Je ne voulais pas le réveiller j'avais donc adopter une petite marche sur la pointe des pieds, Je m'étais arrêté devant ce visage si fin et pale, je le regardais un instant je ne comprenais pas trop ce qui m'arriver, mais je me sentais presque guérie un instant. Je n'entendais plus les machines, ni les gouttes d'eau qui tomber sur le sol et même les voix dans ma tête avaient disparut. Tous ce que je pouvais entendre c’était le sons de son souffle, pendant un instant tous avait disparut. Je posa mes sacs plastiques rapidement voulant m'approcher de son visage. Il est si pur et si doux, cela faisait longtemps que je n'avais pas vus un visage aussi mignon,  ce qui était sur c'est que ce n'était pas forge, je ne l'avais jamais croisé avant. Bon… Il était hors de question que je le lais de nous perturber. Je fixai alors l'entrée de la pièce puis avant de débrancher une des machines à laver pour la pousser devant la porte, je me servis de deux fers à repasser pour ligoter les bras et ses jambes de ma victime avec les prises. Je savais que je risquais de le réveiller à tout moment et je ne savais pas si c'était la meilleure façon de rencontrer quels qu'un mais peu importe j'avais besoin de le connaître, de l’entendre, les médicaments que les docteurs n'était pas aussi efficace que lui pour faire disparaître mes voix . Pourquoi avait-il un tel effet sur moi ? Tellement de question et si peu de réponse. Alors que je finissais de vérifier les attaches je m’arrêta sur son visage, Je le regarda quels que secondes avant de rester bloquer dessus … LA BOUCHE ! Si je ne lui empêche pas de parler il risque de crier, je courus vers mes sacs…Je ne pouvais pas lui mettre mon linge sale dans la bouche. Le bruit de la machine à laver attira alors mon attention, le linge qui devait être le siens tournaient à toute vitesse dans la machine, si j’appuyais sur les boutons je risquais de le réveiller. Sans perdre une seconde de plus je tira alors sur la machine pour essayer d'ouvrir la porte, je ne pouvais pas me permettre de la casser. Je souffla,  et tourna les yeux vers un sac petit sac en tissus blanc qui devait appartenir à l'autre élève, je sentis  le jeune garçon bouger derrière moi j'attrapai alors vite le sac avant de lui glisser dans bouche, le tenant de toute mes forces. Il allait ce réveiller c'était sur.

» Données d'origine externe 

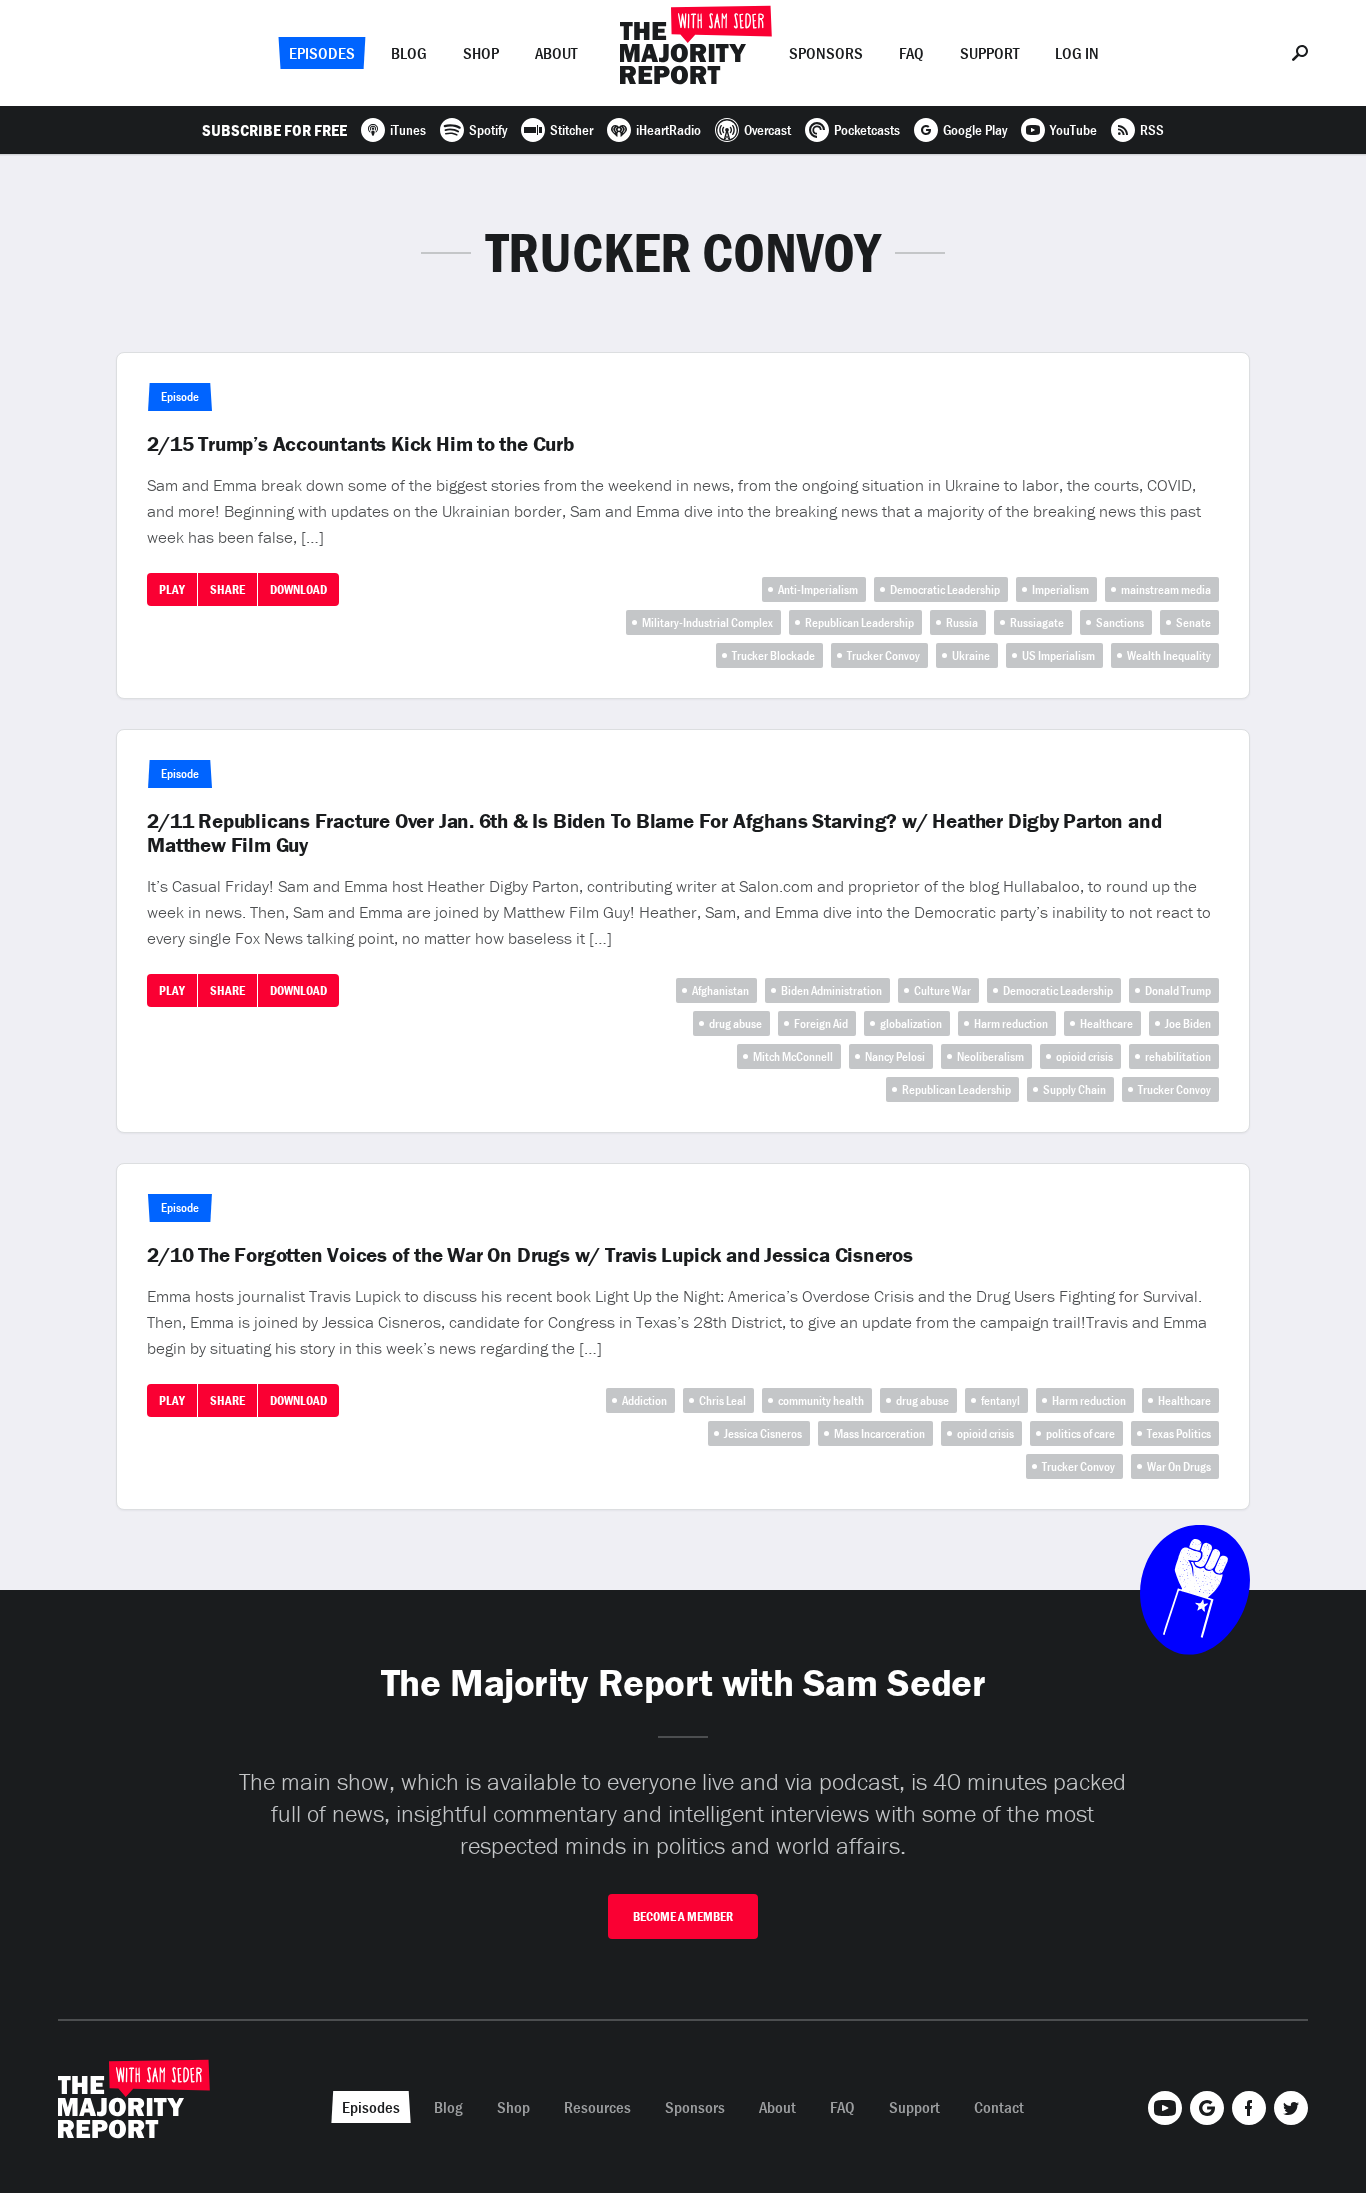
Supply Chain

- Salut, alors surtout ne panique pas tout va bien je ne vais rien te faire de mal.

J'aimais beaucoup le voir attacher, je ne savais pas vraiment pourquoi mais il était encore plus mignon comme ça, j'allais avoir du mal à le rassurer  avec ce genre de réflexion mais quand je le tenais il avait l'air encore plus fragile je secouais alors plusieurs fois la tête pour m’empêcher de partir dans mes pensés malsaines.

-Ecoute, Sois tu coopères, on discute tranquillement et je t'enlèves ça de la bouche sois tu te débats et dans se cas là je…. Je….  Bah on reste comme ça et on attend que le temps passer et on tu espères que quels qu'un vienne t'aider… Mais bon ça va être long… Du coup il faut mieux discuter entre temps tu vois… Hoche la tête si tu veux coopérer.

Bon ok, ce n'était pas top mais je ne voulais pas lui faire peur, je voulais juste apprendre à le connaître et discuter avec lui.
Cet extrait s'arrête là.